Continued Contestation: Learning Landscapes of the American West

The history of the American West is a complicated constellation of myth and reality.  In the 1980s New West historians began the process of rewriting national and “triumphal” myths of the West to reveal a history of domination, natural resource exploitation, and federal interference.[1] Since the 1990s, religious studies scholars have also turned their focus to the rich and complex stories of the region, which foreground the adaptive practices of Christian missionaries, religious innovation, and the realities of multicultural borderlands in the American West.[2] While scholars have increasingly unearthed the messy histories of the region, contestations over western landscapes continue.

Who controls the land remains a driving question of western history, which I argue is fundamentally a question about what is sacred. In December 2017, President Donald Trump reduced the 1.35-million-acre Bears Ears National Monument by 85 percent and Grand Staircase-Escalante National Monument by 46 percent—a move that sanctifies state control and natural resource extraction. In the ensuing months, conservationists, paleontologists, outdoor recreators and retailers, and tribal coalitions have initiated numerous lawsuits against the President and Secretary of the Interior Ryan Zinke claiming alternative sacred narratives. From Cliven Bundy’s insurrection against the Bureau of Land Management at Bunkerville and the Standing Rock #NoDAPL protests, the fight over the National Monuments offers yet another example of 21st century disputes over a hallowed western landscape. Although the court cases will likely remain undecided for years to come, the controversies offer an unmatched opportunity for engaged learning about the complex history and contemporary realities of the American West.

The best way to learn about a landscape is by moving within it. During the 2019 spring semester, as a key part of the American Culture Program at Randolph College in Lynchburg, Virginia, I will lead ten students into Southern Utah as part of a field-based learning program. We will explore the tangled web of political controversy, scientific complexity, resource extraction, religious actors, and contested claims that define the National Monument controversy in order to explore the West in its many dimensions. We will travel throughout the region to meet a wide variety of people: conservationists, local officials, ranchers, park rangers, and Native leaders. Central to this program are the questions: Who counts as American? How does contestation over the land continue to define this question? And whose history is memorialized and recognized?

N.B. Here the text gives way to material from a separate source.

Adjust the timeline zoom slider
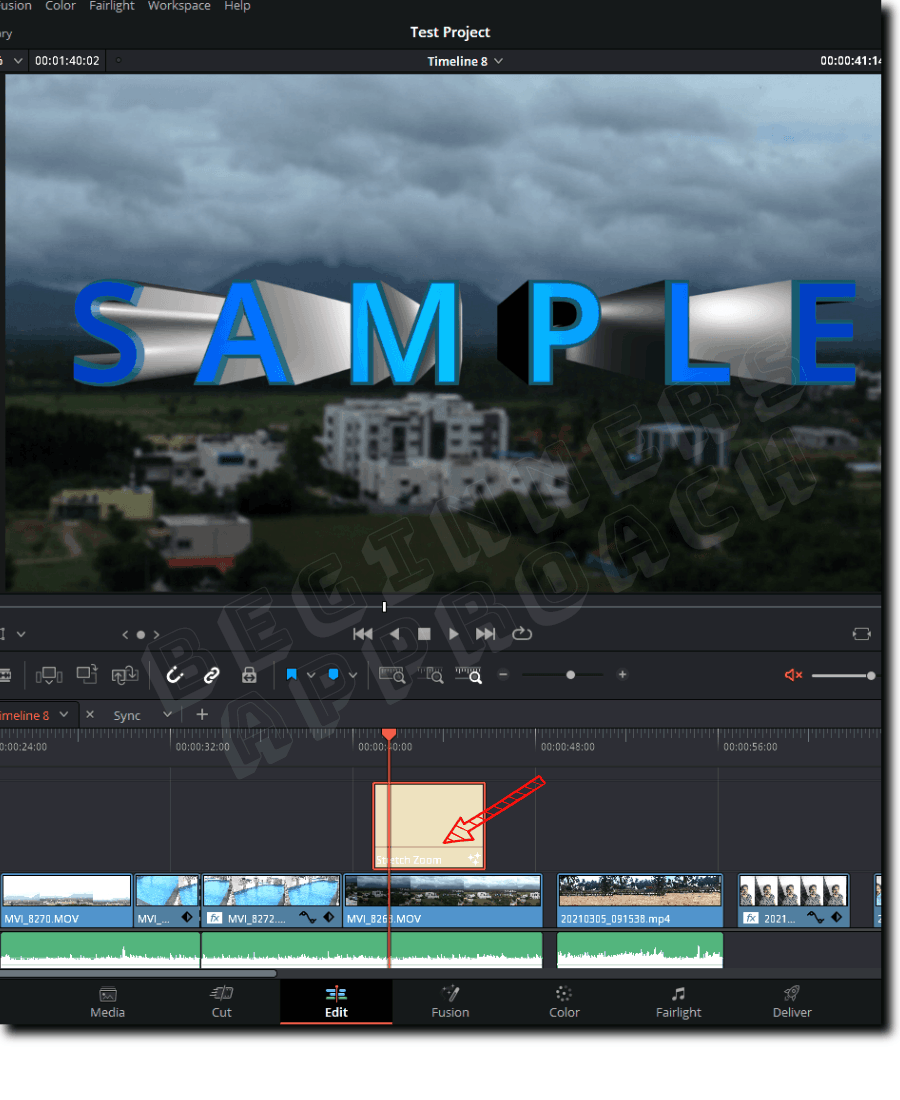900x1100 pixels. [x=569, y=675]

History and contemporary life are entangled and inseparable in the western landscape. By pairing the theoretical tools of human geography and religious studies with reflection on the experiential learning program at Randolph College, I argue the National Monument controversy is a continuation of the disparate economic, recreational, and religious claims of western history, which offers students an unparalleled learning laboratory. First, this essay traces the history of disputed landscapes of the American West by offering a brief overview of the histories themselves. From Henry Nash Smith’s 1950 Virgin Land to W. Paul Reeve’s 2007 Making Space on the Western Frontier and Paul Nelson’s 2014 Wrecks of Human Ambition, the landscape has been a central component of western life and history. Next, I contextualize the ongoing controversy in Southern Utah within this historiography, drawing parallels to early disputes between prospectors, homesteaders, the Church of Jesus Christ of Latter-day Saints, U.S. government agencies, and Native American communities. Finally, I reflect on the West as a pedagogical haven for the engaged study of American life and history by analyzing the American Culture Program’s educational outcomes. The National Monument controversy serves as an access point for the many interconnected and overlapping cultural identities and histories of western life and the continued contestation of American landscapes.

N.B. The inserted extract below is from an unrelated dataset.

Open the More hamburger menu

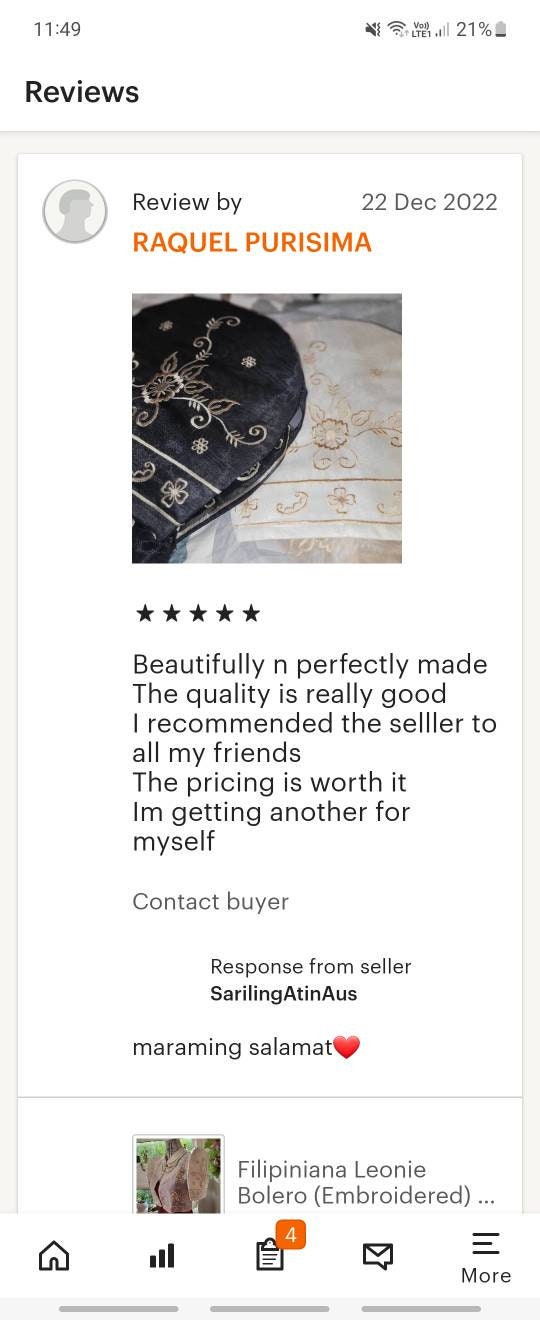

[1] See Patricia Nelson Limerick, The Legacy of Conquest: The Unbroken Past of the American West (New York: W.W. Norton, 1987); Donald Worster, Rivers of Empire: Water, Aridity, and the Growth of the American West (New York: Pantheon, 1985); Richard White, Land Use, Environment, and Social Change: The Shaping of Island County, Washington (Seattle: University of Washington Press, 1980).

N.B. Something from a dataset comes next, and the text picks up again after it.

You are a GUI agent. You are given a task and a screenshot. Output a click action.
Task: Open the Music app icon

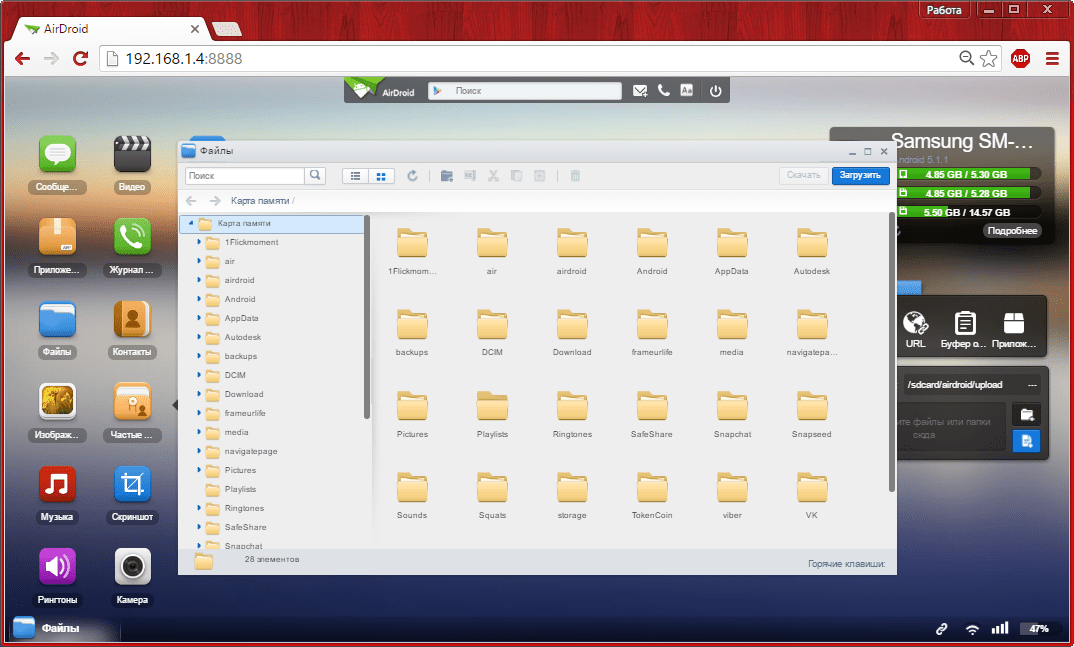(x=57, y=485)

[2] See Anne Butler, Across God’s Frontiers: Catholic Sisters in the American West, 1850-1920, (Chapel Hill, NC: University of North Carolina Press, 2012); Laurie Maffly-Kipp, Religion and Society in Frontier California (New Haven: Yale University Press, 1994); Quincy Newell, Constructing Lives at Mission San Francisco: Native Californians and Hispanic Colonists, 1776- 1821, University of New Mexico Press, 2009; Susan Yohn, A Contest of Faith: Missionary Women and Pluralism in the American Southwest, (Ithaca: Cornell University Press, 1995); as well as the robust bibliography of Mormon Studies works focused on intermountain history.